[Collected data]
•••

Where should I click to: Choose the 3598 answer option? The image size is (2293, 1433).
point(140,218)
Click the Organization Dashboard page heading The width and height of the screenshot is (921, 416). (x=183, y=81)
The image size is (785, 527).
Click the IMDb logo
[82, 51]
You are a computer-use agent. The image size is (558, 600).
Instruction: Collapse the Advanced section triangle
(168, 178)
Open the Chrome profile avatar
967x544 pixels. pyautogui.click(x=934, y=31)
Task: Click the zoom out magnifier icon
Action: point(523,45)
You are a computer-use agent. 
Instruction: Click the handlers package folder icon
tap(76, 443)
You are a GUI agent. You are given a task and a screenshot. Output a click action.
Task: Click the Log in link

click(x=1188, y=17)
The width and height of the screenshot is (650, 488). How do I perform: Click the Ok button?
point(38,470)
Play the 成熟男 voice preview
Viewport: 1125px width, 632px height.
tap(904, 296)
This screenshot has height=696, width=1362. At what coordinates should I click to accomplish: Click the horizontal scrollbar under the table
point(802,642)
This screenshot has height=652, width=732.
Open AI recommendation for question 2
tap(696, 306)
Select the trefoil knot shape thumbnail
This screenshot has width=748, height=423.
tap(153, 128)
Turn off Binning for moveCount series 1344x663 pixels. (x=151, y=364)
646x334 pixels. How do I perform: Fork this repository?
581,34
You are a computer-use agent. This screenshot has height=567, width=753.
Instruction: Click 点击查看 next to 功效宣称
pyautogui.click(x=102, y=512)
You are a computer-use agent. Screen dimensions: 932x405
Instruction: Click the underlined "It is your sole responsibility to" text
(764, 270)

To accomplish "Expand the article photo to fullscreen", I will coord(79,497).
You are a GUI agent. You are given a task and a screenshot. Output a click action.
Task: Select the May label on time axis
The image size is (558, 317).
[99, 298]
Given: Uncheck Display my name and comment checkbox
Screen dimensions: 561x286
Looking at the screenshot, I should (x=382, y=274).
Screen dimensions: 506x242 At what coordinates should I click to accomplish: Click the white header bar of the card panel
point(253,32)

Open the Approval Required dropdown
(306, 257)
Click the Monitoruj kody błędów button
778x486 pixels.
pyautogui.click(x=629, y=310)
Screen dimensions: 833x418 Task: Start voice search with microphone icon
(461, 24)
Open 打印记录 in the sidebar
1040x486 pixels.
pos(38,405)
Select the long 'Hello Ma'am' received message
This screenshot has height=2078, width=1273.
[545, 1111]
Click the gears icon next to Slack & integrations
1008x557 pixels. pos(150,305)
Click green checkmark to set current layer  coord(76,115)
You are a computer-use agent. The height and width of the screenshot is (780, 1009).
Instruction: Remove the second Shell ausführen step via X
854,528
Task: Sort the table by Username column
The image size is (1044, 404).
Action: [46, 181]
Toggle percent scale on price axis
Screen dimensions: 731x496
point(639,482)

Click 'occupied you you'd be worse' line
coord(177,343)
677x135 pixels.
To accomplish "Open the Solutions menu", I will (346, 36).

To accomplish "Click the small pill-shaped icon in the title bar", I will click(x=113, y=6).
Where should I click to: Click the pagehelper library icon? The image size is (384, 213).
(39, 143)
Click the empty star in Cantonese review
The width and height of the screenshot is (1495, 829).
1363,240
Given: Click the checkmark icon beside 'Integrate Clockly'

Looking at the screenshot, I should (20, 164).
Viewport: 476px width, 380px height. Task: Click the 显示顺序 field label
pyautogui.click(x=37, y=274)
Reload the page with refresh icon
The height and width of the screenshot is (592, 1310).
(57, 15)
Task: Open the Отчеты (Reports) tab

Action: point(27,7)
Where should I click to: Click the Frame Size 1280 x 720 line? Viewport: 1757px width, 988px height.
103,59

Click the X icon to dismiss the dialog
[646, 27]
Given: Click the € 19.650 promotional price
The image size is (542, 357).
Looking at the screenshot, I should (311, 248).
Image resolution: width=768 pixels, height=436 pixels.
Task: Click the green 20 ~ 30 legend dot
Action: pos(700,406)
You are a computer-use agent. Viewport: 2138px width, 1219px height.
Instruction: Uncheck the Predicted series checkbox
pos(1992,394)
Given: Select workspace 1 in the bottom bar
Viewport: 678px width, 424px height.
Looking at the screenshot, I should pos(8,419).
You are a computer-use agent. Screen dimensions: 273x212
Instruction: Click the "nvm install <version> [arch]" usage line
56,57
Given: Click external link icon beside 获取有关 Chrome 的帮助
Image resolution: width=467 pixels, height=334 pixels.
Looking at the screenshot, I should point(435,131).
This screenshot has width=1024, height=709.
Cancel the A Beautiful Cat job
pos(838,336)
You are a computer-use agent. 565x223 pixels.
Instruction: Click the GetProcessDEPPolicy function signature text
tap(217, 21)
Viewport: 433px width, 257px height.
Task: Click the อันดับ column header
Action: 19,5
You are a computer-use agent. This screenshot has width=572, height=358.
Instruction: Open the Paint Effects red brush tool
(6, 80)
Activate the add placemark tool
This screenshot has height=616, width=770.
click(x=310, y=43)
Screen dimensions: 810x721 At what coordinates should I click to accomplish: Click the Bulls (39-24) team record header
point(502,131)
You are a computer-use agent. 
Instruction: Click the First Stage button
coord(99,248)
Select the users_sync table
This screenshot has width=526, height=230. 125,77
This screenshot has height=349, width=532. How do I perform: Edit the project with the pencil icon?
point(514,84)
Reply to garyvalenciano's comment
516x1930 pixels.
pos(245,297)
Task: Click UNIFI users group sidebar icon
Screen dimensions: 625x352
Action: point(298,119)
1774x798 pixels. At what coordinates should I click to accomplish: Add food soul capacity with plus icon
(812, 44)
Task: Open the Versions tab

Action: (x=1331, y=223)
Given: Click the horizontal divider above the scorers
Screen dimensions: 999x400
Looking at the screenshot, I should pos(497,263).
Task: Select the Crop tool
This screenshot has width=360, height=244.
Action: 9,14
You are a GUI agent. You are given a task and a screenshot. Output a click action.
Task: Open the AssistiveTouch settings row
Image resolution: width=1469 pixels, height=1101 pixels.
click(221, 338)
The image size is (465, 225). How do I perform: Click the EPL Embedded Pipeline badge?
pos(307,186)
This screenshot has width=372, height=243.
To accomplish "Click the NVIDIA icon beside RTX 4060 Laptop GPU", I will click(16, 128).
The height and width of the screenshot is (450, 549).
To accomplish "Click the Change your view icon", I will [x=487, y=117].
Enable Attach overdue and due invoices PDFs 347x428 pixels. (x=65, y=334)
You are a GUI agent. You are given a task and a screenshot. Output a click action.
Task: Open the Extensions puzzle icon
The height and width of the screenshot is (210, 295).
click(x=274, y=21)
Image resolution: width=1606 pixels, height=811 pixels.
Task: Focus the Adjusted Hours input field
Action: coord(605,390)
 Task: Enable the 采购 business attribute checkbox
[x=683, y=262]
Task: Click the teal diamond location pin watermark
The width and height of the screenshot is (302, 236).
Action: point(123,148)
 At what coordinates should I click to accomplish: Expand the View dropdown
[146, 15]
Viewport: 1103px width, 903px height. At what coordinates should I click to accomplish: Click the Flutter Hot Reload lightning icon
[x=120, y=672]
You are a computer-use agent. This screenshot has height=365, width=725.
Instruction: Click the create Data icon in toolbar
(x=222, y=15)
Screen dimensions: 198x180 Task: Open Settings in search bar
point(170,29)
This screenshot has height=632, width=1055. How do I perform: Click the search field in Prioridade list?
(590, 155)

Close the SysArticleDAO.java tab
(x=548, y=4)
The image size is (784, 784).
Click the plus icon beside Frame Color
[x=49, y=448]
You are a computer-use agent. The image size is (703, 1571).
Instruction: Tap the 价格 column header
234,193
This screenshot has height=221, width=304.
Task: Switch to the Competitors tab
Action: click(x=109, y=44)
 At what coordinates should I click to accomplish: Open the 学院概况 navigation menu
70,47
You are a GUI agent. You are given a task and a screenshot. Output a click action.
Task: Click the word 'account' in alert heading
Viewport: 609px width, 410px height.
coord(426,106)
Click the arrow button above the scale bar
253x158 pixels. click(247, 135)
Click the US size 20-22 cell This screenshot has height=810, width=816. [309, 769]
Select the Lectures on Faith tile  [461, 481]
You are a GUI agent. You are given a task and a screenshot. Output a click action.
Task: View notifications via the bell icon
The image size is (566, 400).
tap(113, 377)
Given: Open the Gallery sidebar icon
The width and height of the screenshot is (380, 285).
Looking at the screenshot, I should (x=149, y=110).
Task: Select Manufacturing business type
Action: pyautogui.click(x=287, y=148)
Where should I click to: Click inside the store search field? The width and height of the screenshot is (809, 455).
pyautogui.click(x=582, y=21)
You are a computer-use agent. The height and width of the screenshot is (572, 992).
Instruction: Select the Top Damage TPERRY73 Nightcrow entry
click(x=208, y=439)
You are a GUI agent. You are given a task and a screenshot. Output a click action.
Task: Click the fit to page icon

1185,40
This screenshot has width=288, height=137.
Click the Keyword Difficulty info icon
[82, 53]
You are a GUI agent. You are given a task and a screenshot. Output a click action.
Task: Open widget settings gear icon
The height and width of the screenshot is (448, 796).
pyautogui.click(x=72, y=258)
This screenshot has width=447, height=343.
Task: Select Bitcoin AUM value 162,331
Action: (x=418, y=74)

•••

■ Task: Copy out the items word for word, everything from the very first line down to the line containing "tap(76, 443)", with both ends included.

■ Task solution:
Where should I click to: Choose the 3598 answer option? The image size is (2293, 1433).
point(140,218)
Click the Organization Dashboard page heading The width and height of the screenshot is (921, 416). (x=183, y=81)
The image size is (785, 527).
Click the IMDb logo
[82, 51]
You are a computer-use agent. The image size is (558, 600).
Instruction: Collapse the Advanced section triangle
(168, 178)
Open the Chrome profile avatar
967x544 pixels. pyautogui.click(x=934, y=31)
Task: Click the zoom out magnifier icon
Action: point(523,45)
You are a computer-use agent. 
Instruction: Click the handlers package folder icon
tap(76, 443)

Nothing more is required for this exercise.